Some people have dolls that can be dressed; some persons with dementia like to do puzzles (there are many puzzles that are adapted to Alzheimer’s and dementia); some will respond to a box of tools or a box of kitchen gadgets (for those who loved to cook). And many persons with a dementia love to draw or paint. When I visit the care facility, I am always astounded at the beauty of many of the paintings that are hung in the hallways – the subjects are often simple, but beautifully crafted: a simple maple tree, a vibrant red cardinal or a vase of flowers.
Finding the activity just takes a little detective work on the carer’s part. And sometimes our loved ones will tell us in their own way – my mother spent every day sorting through her dresser drawers, re-arranging things constantly. We learned that it calmed her and we stopped trying to re-order her items. Once I found mince tarts in her lingerie drawer and pieces of chocolate – all melted and a complete mess. We learned not to sweat the small stuff and just to remove the mince tarts and chocolate. (Tip: add some small boxes or plastic containers to the drawers so that your loved one can fill them with items of their own choosing.)
Lastly, I learned that sitting outdoors in the garden with my mother gave her immense pleasure. We would sit for a couple of hours, listening to the birdsong and watching the birds at the many feeders located in the garden. Squirrels would visit and the occasional rabbit family would grace us with their presence.
On a few occasions, my mother would comment on a trip that she made when she was a young woman, confusing the present day with her past. Instead of sitting with her daughter in the garden, she was sitting with her friend in the courtyard of the hotel where they stayed. At first I was confused about her stories, but I learned to just go with the flow – and stay in the Now. That is, my Now; not hers. Either her past or my present, we both were content to sit in the garden in stillness and peace.

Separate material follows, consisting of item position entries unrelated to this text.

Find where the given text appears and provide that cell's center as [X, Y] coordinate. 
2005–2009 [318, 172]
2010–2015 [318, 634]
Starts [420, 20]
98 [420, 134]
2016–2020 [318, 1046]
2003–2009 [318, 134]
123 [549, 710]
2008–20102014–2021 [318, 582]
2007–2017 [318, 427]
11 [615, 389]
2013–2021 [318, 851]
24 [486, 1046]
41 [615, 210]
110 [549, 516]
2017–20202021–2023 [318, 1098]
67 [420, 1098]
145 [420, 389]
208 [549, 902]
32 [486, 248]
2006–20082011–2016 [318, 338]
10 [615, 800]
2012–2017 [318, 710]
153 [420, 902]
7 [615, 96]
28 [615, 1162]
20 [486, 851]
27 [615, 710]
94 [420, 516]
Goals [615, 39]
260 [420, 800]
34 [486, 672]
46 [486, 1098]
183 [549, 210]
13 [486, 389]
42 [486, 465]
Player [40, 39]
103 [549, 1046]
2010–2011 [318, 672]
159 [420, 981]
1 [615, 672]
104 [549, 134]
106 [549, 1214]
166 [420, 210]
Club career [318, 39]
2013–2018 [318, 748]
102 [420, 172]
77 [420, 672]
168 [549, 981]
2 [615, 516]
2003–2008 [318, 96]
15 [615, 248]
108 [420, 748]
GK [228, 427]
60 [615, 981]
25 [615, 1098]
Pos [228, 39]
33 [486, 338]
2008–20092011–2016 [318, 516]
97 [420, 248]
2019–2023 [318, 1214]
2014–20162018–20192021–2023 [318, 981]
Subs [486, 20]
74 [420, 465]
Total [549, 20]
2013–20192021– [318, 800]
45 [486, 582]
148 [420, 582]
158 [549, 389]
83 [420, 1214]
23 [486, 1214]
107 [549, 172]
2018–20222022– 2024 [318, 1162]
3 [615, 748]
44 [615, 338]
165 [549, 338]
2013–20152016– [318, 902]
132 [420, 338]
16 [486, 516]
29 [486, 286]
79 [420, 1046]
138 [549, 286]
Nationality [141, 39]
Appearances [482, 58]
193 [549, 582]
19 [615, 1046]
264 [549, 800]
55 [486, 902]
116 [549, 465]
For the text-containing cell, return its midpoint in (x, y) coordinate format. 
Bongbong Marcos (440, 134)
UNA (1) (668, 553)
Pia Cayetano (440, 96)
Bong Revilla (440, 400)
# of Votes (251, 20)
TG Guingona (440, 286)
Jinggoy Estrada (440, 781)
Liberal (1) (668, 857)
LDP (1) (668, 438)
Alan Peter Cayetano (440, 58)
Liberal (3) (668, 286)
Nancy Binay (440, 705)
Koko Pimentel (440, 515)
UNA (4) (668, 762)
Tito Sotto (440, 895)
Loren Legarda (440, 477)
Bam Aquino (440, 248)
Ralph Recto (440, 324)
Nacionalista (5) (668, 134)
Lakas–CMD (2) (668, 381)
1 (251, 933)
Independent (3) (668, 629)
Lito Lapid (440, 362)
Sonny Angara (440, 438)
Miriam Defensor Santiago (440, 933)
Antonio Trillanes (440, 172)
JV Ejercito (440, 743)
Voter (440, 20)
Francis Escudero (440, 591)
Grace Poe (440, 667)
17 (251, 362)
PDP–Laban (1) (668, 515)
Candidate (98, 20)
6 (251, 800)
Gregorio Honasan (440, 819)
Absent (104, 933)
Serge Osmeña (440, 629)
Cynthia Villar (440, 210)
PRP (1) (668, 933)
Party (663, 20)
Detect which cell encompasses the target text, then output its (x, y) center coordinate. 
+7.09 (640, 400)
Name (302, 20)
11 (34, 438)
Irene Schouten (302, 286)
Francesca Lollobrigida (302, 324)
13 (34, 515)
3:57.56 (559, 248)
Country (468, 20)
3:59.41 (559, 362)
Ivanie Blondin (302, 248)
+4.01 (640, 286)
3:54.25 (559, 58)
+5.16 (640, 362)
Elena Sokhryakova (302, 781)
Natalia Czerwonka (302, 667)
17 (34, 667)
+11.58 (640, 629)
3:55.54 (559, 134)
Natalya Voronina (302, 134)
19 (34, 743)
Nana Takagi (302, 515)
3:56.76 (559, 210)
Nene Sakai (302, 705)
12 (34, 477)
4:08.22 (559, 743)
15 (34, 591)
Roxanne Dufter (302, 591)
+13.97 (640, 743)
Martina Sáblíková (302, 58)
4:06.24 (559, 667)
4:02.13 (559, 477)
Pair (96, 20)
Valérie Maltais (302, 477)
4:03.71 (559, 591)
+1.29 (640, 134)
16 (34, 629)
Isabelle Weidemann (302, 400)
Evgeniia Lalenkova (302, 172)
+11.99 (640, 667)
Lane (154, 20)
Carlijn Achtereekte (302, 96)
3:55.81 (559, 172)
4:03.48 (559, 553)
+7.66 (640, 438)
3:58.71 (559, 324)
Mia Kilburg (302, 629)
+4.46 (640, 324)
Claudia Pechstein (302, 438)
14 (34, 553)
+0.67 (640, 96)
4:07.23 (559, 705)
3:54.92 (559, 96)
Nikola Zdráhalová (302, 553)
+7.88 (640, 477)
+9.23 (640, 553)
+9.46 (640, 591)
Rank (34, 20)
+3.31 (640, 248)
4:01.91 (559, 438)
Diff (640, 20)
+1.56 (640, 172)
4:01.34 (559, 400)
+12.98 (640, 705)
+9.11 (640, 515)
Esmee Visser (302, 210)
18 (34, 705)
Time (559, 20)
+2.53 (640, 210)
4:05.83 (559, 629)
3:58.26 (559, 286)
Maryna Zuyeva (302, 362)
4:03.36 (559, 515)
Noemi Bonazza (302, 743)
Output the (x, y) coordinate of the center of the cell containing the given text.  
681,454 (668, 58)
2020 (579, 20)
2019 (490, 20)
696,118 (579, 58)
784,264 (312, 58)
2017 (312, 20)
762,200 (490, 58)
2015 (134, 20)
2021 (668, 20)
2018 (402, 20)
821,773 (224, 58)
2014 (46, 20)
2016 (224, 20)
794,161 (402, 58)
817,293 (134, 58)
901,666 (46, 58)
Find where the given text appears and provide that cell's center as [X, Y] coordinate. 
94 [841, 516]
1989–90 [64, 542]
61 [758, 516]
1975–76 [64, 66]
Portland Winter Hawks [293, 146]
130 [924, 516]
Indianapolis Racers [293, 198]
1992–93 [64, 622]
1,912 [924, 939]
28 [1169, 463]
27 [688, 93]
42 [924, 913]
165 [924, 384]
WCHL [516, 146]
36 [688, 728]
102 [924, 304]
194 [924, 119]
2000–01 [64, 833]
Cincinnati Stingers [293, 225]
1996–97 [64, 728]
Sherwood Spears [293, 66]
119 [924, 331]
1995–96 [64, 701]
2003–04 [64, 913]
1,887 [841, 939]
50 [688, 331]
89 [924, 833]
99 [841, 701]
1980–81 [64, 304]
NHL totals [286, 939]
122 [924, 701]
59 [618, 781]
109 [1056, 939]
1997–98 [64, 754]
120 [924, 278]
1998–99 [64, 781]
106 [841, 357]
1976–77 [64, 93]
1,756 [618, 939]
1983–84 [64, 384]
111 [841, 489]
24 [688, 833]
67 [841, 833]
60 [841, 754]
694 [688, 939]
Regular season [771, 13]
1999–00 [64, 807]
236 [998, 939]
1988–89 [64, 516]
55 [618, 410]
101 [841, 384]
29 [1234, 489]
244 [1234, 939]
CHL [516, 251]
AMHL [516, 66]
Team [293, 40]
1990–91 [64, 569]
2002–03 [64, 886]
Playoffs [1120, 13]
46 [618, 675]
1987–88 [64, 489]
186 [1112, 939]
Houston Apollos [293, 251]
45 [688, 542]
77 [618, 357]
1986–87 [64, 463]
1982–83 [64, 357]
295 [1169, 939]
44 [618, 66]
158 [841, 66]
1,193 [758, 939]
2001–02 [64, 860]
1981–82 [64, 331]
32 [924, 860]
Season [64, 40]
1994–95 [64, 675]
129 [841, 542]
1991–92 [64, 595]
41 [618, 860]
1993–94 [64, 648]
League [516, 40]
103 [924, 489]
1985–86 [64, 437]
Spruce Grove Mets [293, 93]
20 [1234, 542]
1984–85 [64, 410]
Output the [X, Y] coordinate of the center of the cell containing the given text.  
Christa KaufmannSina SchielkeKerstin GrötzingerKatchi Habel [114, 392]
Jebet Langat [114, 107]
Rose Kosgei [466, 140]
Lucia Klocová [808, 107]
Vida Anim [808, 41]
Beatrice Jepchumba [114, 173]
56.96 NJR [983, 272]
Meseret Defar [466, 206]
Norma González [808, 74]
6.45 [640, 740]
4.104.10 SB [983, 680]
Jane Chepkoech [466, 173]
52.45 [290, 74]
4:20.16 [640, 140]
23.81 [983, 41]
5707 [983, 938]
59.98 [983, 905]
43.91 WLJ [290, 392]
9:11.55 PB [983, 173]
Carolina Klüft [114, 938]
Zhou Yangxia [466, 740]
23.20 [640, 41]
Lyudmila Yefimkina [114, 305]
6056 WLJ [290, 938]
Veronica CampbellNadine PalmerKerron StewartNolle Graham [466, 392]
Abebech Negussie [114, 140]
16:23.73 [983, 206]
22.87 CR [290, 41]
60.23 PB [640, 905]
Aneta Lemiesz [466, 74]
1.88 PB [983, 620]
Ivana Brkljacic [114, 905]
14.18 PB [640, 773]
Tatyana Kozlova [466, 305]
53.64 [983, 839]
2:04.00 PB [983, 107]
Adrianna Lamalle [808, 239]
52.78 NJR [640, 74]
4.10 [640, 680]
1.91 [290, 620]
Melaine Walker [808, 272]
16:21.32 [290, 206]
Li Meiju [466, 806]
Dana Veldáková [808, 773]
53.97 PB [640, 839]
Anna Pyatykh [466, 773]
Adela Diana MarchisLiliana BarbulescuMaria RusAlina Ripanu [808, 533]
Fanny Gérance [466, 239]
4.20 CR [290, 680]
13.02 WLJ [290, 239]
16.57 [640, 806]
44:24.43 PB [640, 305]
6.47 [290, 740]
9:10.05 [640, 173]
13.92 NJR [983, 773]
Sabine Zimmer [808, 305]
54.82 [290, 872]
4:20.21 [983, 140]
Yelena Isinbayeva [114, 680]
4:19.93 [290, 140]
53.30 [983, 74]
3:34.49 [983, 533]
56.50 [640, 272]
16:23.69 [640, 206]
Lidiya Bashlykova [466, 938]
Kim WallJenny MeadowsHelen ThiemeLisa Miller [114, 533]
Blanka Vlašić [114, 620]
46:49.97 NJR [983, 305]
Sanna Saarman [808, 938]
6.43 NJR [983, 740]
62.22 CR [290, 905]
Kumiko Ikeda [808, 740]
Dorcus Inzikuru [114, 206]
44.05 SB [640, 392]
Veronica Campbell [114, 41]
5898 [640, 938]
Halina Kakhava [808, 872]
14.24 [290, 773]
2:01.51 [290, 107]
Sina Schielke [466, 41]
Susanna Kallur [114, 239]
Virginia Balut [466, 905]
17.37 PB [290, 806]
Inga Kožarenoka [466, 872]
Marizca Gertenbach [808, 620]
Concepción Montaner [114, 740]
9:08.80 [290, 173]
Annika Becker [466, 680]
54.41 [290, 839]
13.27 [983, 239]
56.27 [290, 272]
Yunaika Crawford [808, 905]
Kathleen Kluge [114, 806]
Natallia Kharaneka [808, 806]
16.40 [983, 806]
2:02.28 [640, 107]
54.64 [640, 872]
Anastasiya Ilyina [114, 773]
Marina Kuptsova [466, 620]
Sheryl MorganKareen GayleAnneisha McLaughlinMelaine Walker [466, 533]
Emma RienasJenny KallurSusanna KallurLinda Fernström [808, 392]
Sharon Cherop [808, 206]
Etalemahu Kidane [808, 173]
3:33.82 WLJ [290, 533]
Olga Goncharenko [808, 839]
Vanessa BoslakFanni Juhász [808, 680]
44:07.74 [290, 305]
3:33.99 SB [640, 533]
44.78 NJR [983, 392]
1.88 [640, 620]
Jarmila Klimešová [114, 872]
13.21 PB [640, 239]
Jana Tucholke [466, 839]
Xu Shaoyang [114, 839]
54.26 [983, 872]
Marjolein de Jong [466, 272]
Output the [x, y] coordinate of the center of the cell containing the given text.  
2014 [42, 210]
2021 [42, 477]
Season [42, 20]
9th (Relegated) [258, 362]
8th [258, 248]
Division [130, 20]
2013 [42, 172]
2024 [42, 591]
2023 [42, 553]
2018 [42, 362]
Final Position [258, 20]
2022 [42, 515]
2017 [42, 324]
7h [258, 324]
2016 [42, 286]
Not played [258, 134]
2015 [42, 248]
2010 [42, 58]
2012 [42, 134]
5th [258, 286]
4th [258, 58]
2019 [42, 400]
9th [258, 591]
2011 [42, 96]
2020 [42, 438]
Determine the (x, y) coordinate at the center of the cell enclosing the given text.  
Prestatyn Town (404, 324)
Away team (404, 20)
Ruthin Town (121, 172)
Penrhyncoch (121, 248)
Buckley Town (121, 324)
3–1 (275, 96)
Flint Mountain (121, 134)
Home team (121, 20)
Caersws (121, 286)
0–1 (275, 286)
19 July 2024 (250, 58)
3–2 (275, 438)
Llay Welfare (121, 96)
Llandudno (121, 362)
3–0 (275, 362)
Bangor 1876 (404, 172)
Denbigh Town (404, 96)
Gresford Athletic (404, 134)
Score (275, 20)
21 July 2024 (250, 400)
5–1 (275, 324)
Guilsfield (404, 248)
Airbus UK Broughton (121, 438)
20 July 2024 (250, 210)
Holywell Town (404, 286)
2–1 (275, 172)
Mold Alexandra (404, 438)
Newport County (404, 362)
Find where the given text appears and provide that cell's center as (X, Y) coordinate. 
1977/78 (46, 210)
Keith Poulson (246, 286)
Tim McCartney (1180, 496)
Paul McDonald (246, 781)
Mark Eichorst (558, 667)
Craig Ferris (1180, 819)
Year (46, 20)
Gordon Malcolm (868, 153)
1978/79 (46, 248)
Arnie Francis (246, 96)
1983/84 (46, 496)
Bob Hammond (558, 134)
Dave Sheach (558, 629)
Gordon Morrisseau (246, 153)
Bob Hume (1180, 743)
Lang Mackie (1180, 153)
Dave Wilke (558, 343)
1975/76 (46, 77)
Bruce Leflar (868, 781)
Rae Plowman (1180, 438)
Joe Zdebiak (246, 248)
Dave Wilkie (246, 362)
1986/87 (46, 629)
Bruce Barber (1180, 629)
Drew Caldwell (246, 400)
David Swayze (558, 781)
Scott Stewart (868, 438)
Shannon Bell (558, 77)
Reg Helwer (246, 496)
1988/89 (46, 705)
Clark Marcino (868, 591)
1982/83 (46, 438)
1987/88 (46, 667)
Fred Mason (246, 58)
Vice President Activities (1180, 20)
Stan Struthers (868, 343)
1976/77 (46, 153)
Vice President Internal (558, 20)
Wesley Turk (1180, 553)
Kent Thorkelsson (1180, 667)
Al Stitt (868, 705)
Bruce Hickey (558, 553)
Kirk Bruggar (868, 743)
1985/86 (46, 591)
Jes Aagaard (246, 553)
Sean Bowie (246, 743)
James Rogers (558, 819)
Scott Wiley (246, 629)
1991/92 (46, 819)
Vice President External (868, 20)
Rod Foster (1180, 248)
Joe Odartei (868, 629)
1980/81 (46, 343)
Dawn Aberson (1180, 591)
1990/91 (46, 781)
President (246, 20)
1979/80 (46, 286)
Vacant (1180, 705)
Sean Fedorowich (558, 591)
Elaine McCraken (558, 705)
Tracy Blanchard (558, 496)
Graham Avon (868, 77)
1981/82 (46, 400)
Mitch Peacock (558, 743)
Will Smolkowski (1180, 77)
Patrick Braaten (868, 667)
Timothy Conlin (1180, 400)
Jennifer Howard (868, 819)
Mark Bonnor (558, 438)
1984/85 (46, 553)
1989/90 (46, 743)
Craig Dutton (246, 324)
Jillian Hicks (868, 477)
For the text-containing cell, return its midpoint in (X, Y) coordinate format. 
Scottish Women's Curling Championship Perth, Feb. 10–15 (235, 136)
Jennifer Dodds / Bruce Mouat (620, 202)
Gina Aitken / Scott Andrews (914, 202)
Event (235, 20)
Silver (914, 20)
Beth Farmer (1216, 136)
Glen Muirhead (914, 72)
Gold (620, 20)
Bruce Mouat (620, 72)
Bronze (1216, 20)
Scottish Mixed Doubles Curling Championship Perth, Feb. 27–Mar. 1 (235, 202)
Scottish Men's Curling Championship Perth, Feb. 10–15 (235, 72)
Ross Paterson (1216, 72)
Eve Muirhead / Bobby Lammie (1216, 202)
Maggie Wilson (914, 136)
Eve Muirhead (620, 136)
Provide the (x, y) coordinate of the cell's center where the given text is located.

Those were the happiest times when we just sat in silence and stillness. I would forget that my mother had a dementia and lived in a long-term care facility. I just sat in the moment, enjoying the Now.
It’s really not about the activity or how we spend time with someone, it’s about the loving energy when we sit with them. If we visit with an open heart, and we are willing to leave our egos aside, our visit will matter – to our loved one and to us.